To swim is fun.(泳ぐことは楽しい=主語)
My dream is to be a pilot.(夢はパイロットになること=補語)
2. 形容詞的用法 ―「〜するための・〜すべき」
不定詞が名詞の後ろについて、その名詞を説明します(「どんな名詞か」)。
Give me something to drink.(何か飲むものをください)
ポイントは名詞の直後にあること。work to do(すべき仕事)、something to drink(飲むもの)のように、前の名詞を後ろから説明します。
3. 副詞的用法 ―「〜するために・〜して」
不定詞が、動詞などを説明します。主に「目的(〜するために)」と「感情の原因(〜して)」です。
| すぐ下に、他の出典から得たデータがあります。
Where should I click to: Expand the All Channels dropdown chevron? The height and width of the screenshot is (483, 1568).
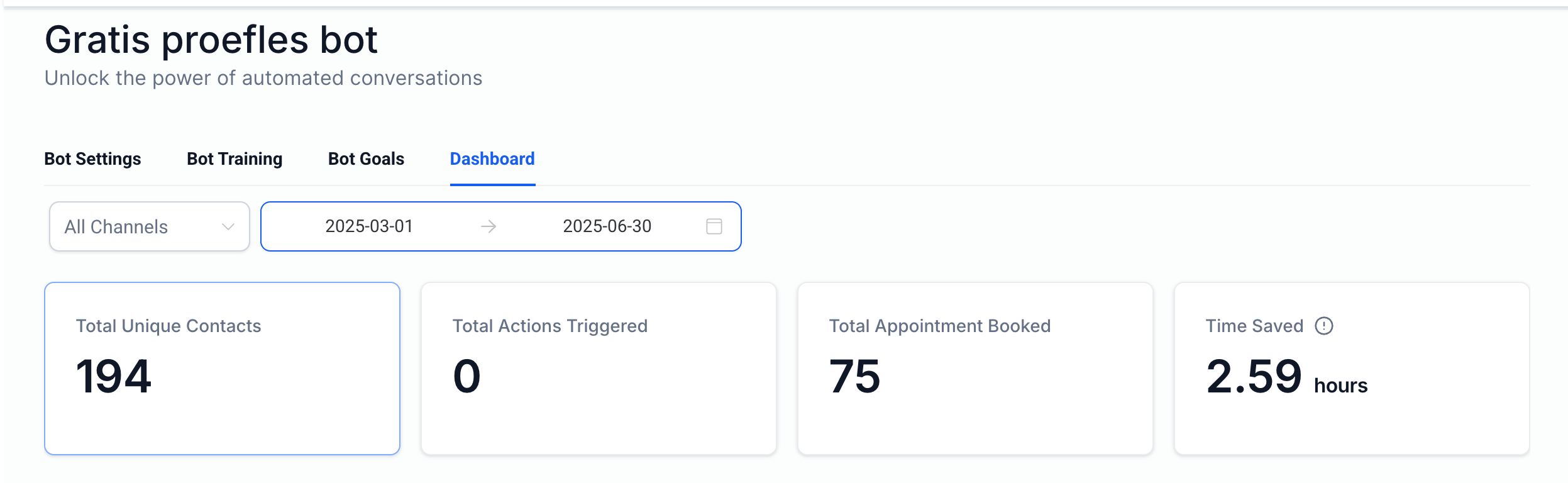(x=228, y=226)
I'm glad to see you.(あなたに会えてうれしい=原因)
4. 見分け方 ― 置かれている場所で決まる
不定詞の3用法は、置かれている場所で決まる。名詞の場所(主語・目的語・補語)なら名詞的、名詞の直後なら形容詞的、それ以外なら副詞的。
| 用法 | 場所 | 訳 |
|---|---|---|
| 名詞的 | 主語・目的語・補語 | 〜すること |
| 形容詞的 | 名詞の直後 | 〜するための・〜すべき |
| 副詞的 | それ以外 | 〜するために・〜して |
5. 確認問題
下線部の不定詞が名詞的・形容詞的・副詞的のどれかを考えてから、解答を開いてください。
(1) She wants to become a teacher.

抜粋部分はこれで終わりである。